▶ [原文]
■ ■ ■ ■

HDU-2444 The Accomodation of Students【二分图判定/最大匹配】
题面链接
题意:
给你n个点,m条边,问你是否是二分图,如果是,找出最大匹配
思路:
邻接矩阵存图,对于每一条边,我们判断一下是否有第三个点使得这条边的两个端点在同一个环里,如果是,那么显然不可能构成二分图,在能够星形成二分图的情况下,用匈牙利跑一下最大匹配,无向图记得除以二就ok
AC代码;
#include <iostream>
#include <cstdio>
#include <cstring>
using namespace std;
const int maxn = 222;
inline long long read() {
long long x = 0, f = 1;
char ch = getchar();
while (ch < '0' || ch > '9') {
if (ch == '-') f = -1;
ch = getchar();
}
while (ch >= '0' && ch <= '9') {
x = x * 10 + ch - '0';
ch = getchar();
}
return x * f;
}
int g[maxn][maxn];//边的邻接矩阵
bool mk[233];
int n, m, link[233];
int dfs(int u) {
for (int v = 1; v <= n; ++v)
if (g[u][v] && !mk[v]) {
mk[v] = 1;
if (link[v] == -1 || dfs(link[v])) {
link[v] = u;
return true;
}
}
return 0;
}
int MaxMatch() {
memset(link, -1, sizeof(link));
int cnt = 0;
for (int i = 1; i <= n; ++i) {
memset(mk, 0, sizeof(mk));
if (dfs(i)) cnt++;
}
return cnt / 2;
}
int main() {
while (cin >> n >> m) {
int f = 1;
memset(g, 0, sizeof(g));
for (long long i = 0; i < m; i++) {
int kk, jj;
cin >> jj >> kk;
if (f)
for (int j = 1; j <= n; j++)
if (g[kk][j] && g[j][jj]) {
f = 0;
break;
}
g[jj][kk] = g[kk][jj] = 1;
}
if (f) {
int ans = MaxMatch();
cout << ans << endl;
} else {
cout << "No" << endl;
}
}
return 0;
}

■ ■ ■ ■

▶ [给定任务 a] 这篇HDU-2444题解的思路部分说用什么方式存图?

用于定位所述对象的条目

■ ■ ■ ■

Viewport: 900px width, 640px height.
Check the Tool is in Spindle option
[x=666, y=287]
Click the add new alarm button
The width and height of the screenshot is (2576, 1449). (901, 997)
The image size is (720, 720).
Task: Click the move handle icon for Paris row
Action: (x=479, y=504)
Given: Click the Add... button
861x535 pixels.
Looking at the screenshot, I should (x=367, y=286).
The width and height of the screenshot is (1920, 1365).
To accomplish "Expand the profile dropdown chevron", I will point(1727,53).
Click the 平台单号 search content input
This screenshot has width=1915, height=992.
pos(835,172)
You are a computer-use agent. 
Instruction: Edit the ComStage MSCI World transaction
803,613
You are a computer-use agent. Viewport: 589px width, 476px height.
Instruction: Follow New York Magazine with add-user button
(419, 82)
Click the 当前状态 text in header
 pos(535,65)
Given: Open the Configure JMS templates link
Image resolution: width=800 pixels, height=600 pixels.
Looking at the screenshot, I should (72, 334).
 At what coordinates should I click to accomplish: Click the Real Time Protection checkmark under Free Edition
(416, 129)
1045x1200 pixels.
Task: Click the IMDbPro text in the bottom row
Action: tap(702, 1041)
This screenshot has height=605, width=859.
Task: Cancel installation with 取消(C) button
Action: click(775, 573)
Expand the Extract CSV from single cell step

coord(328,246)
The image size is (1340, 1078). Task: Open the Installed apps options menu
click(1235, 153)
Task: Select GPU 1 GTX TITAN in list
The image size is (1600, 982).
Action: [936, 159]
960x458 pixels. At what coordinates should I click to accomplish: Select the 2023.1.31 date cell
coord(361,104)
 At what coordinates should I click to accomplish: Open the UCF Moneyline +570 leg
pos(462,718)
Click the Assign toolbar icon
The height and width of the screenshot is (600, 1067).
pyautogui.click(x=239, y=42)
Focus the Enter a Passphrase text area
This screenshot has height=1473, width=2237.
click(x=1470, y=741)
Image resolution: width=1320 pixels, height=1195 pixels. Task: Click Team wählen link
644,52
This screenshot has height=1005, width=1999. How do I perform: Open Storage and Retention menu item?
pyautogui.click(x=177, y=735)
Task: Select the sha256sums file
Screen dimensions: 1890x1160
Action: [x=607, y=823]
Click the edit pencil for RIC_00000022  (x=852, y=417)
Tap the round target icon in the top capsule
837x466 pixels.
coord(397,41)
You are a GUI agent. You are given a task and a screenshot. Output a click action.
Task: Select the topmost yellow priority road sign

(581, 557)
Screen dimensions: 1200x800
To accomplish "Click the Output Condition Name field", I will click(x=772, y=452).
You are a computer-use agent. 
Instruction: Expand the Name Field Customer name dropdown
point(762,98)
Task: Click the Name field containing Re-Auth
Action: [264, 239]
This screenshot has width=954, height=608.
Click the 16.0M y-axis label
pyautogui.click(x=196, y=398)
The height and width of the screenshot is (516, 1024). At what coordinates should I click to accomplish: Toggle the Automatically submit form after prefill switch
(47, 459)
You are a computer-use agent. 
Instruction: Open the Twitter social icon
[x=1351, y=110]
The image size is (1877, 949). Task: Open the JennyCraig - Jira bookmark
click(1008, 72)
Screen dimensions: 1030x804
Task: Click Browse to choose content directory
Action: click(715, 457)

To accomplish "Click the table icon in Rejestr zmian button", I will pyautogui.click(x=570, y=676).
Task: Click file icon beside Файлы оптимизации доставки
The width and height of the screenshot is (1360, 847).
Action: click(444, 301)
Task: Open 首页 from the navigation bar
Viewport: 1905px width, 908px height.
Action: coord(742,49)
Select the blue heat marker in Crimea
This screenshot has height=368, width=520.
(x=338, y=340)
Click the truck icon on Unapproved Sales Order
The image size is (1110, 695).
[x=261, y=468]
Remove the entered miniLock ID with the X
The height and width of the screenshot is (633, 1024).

■ ■ ■ ■

▶ [给定任务 b] 请照抄条目中从含有“Given: Open the Configure JMS templates link”的那一行一直到含有“coord(361,104)”的那一行的全部内容,首尾两行都要包括。

▶ [正确答案 a] 用邻接矩阵存图。

▶ [正确答案 b]
Given: Open the Configure JMS templates link
Image resolution: width=800 pixels, height=600 pixels.
Looking at the screenshot, I should (72, 334).
 At what coordinates should I click to accomplish: Click the Real Time Protection checkmark under Free Edition
(416, 129)
1045x1200 pixels.
Task: Click the IMDbPro text in the bottom row
Action: tap(702, 1041)
This screenshot has height=605, width=859.
Task: Cancel installation with 取消(C) button
Action: click(775, 573)
Expand the Extract CSV from single cell step

coord(328,246)
The image size is (1340, 1078). Task: Open the Installed apps options menu
click(1235, 153)
Task: Select GPU 1 GTX TITAN in list
The image size is (1600, 982).
Action: [936, 159]
960x458 pixels. At what coordinates should I click to accomplish: Select the 2023.1.31 date cell
coord(361,104)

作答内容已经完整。